Germany will not block Poland giving Ukraine tanks, minister says
Germany’s top diplomat says her country would not object if Poland decides to send Leopard 2 battle tanks to Ukraine.
French TV channel LCI posted clips from an interview with foreign minister Annalena Baerbock on Sunday, in which she said her government has not received a formal request for approval from Warsaw, but added “if we were asked, we would not stand in the way”.
The Ukrainian government has said it needs advanced tanks to continue its defence against Russia’s invasion and war.
Berlin has hesitated in signing off on supplying the German-made Leopards, but agreed on Friday to review its stocks.
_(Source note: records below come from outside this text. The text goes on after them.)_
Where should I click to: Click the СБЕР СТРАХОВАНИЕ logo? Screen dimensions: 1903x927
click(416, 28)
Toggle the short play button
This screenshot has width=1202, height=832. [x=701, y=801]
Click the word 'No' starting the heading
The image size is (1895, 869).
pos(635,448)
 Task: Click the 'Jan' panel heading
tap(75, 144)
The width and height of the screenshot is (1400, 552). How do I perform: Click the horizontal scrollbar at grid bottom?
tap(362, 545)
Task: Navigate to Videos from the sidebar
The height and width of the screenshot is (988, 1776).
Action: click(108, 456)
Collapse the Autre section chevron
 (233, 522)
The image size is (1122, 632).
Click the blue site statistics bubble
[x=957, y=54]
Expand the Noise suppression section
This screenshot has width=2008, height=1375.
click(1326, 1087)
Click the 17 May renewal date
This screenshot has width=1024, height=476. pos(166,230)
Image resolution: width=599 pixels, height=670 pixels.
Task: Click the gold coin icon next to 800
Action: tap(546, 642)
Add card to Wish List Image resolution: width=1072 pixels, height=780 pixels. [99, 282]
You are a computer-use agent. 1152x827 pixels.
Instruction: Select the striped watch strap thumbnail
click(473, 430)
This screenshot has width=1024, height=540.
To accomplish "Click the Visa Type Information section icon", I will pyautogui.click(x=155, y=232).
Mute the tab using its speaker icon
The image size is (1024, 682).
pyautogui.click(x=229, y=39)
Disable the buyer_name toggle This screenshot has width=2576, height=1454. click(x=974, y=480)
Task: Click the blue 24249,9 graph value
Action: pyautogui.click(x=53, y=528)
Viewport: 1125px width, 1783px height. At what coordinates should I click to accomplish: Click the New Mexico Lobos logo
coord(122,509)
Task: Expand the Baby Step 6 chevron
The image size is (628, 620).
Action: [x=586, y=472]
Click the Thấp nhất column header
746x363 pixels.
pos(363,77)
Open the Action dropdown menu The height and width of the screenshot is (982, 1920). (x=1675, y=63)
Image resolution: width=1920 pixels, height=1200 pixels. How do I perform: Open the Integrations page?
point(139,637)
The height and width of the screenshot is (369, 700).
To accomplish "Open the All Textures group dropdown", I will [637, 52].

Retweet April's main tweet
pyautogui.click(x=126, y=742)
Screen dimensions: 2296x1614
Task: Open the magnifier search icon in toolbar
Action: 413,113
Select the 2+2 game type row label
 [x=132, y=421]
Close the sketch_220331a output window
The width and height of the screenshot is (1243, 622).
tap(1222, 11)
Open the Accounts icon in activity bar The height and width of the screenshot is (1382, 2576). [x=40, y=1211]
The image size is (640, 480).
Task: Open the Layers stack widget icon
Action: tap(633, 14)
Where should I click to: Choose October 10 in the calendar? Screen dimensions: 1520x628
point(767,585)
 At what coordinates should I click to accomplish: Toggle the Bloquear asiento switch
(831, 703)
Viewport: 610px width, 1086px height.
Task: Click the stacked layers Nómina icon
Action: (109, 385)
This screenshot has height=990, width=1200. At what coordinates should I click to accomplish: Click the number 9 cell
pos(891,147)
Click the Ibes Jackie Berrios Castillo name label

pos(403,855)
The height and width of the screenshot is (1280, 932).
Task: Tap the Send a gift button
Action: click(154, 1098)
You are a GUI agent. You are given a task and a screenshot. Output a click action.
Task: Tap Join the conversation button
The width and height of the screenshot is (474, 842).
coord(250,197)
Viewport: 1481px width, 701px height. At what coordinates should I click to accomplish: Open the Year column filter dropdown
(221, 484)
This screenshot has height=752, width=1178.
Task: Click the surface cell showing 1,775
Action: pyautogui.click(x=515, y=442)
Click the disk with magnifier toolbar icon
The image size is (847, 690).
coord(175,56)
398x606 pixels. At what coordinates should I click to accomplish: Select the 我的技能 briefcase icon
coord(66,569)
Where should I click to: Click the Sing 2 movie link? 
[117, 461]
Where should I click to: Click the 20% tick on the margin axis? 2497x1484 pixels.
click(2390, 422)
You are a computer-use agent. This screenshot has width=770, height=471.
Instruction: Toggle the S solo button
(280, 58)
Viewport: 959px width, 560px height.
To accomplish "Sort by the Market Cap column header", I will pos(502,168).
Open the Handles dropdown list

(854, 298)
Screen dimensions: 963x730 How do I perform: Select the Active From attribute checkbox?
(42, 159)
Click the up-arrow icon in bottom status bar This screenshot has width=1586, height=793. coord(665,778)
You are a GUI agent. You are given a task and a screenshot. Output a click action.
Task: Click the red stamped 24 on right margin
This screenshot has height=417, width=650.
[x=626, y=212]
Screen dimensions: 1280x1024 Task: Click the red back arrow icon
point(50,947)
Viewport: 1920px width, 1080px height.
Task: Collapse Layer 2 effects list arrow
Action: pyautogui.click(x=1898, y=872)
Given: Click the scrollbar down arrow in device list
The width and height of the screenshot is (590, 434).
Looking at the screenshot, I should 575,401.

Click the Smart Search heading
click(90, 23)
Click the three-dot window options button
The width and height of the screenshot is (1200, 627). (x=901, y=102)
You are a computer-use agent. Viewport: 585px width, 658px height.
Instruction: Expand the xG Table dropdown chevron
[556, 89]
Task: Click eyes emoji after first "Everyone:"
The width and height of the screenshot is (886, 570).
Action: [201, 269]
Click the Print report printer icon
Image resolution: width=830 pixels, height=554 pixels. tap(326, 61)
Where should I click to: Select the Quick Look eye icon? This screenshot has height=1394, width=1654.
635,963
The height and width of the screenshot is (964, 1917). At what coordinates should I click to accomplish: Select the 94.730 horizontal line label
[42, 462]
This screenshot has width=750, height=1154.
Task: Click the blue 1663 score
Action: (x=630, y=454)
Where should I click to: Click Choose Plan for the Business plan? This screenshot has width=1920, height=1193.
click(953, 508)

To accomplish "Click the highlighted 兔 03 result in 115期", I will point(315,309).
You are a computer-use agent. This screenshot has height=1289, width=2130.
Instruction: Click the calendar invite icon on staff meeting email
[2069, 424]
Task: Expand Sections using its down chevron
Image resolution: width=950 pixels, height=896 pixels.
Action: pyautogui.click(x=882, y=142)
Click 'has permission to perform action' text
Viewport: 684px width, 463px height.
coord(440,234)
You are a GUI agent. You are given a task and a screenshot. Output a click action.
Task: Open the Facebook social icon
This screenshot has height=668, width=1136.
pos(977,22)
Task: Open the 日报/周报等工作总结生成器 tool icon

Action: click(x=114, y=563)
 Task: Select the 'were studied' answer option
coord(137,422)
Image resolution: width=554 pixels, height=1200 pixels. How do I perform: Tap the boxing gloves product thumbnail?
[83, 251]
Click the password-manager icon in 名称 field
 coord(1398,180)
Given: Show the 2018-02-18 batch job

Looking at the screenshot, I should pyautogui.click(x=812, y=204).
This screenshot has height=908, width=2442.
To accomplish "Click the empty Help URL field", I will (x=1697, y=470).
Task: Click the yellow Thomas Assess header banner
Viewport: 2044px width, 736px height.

Polish prime minister Mateusz Morawiecki criticised Germany’s reluctance, saying that if the country did not consent to transferring Leopard tanks to Ukraine, his country was prepared to build a “smaller coalition” of countries that would send theirs anyway.
Earlier Sunday, the speaker of the lower house of Russia’s parliament, State Duma chairman Vyacheslav Volodin, said that governments giving more powerful weapons to Ukraine could cause a “global tragedy that would destroy their countries”.
“Supplies of offensive weapons to the Kyiv regime would lead to a global catastrophe,” he said.
“If Washington and Nato supply weapons that would be used for striking peaceful cities and making attempts to seize our territory as they threaten to do, it would trigger a retaliation with more powerful weapons.”
Germany is one of the main donors of weapons to Ukraine, and it ordered a review of its Leopard 2 stocks in preparation for a possible green light.
Nonetheless, the government in Berlin has shown caution at each step of increasing its commitments to Ukraine, a hesitancy seen as rooted in its history and political culture.
French President Emmanuel Macron, meanwhile, said Sunday that he does not rule out sending Leclerc battle tanks to Ukraine and had asked his defence minister to “work on” the idea.
Mr Macron spoke during a during a news conference in Paris with German Chancellor Olaf Scholz, as their countries commemorating the 60th anniversary of their post-Second World War friendship treaty.
In a joint declaration, France and Germany committed to their “unwavering support” for Ukraine.